Karine LAMBERT a suivi ses études d’ingénieurs à l’INSA de Lyon et passé son diplôme en 1991. A la sortie, elle intègre l’ADEME où elle reste 11 années, se spécialisant sur la gestion des déchets. En 2002 elle passe le concours d’ingénieure territoriale qu’elle réussit et en 2003, elle intègre les collectivités : elle débute alors à la Région Centre comme Chargée de mission au pôle Excellence Energétique.

En 2007, elle change de région et intègre la Région Poitou Charentes. Dès 2008, elle devient Cheffe de service sur la thématique de la Maîtrise d’Energie et Energies renouvelables. En 2015, elle est DGA par Intérim « Environnement Agriculture Eau Habitat durable ». En 2016, avec la fusion des régions, elle est rattachée à la Région Nouvelle Aquitaine comme Directrice de l’Environnement (où elle gère 3 sites, 3 services et 41 agents).

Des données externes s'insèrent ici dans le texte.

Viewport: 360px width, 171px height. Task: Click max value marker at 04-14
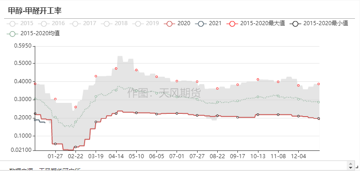[x=116, y=69]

En 2018, Karine LAMBERT part en détachement pour une expérience en Nouvelle Calédonie. Elle rejoint la Province Sud comme Directrice de l’Environnement puis du Développement durable des territoires. Elle y reste deux ans. Son retour en Nouvelle Aquitaine est compliqué (« J’ai été mise en surnombre »). Après 7 mois elle trouve un poste à la Métropole du Grand Lyon comme Directrice « Environnement, Ecologie, Energie » où elle pilote de la direction chargée de la mise en cohérence des politiques énergétiques, environnementales, agriculture et alimentation engagées dans le mandat et la construction de la stratégie en matière de nature et biodiversité́ aux différentes échelles de l’agglomération.

Au cours des dernières années, par l’entremise d’une ancienne collègue, Karine LAMBERT effectue, sur ses congés, deux missions de quinze jours pour le FMI, au Tchad et en République Démocratique du Congo (« en mode commando : 4 personnes partent sur une thématique précise et rendent un rapport en fin de mission »).

Elle intègre son poste d’ETI au Qatar en décembre 2023. Son contrat est de 18 mois dans un premier temps auprès du Ministère des Municipalités (Département traitement et recyclage des déchets)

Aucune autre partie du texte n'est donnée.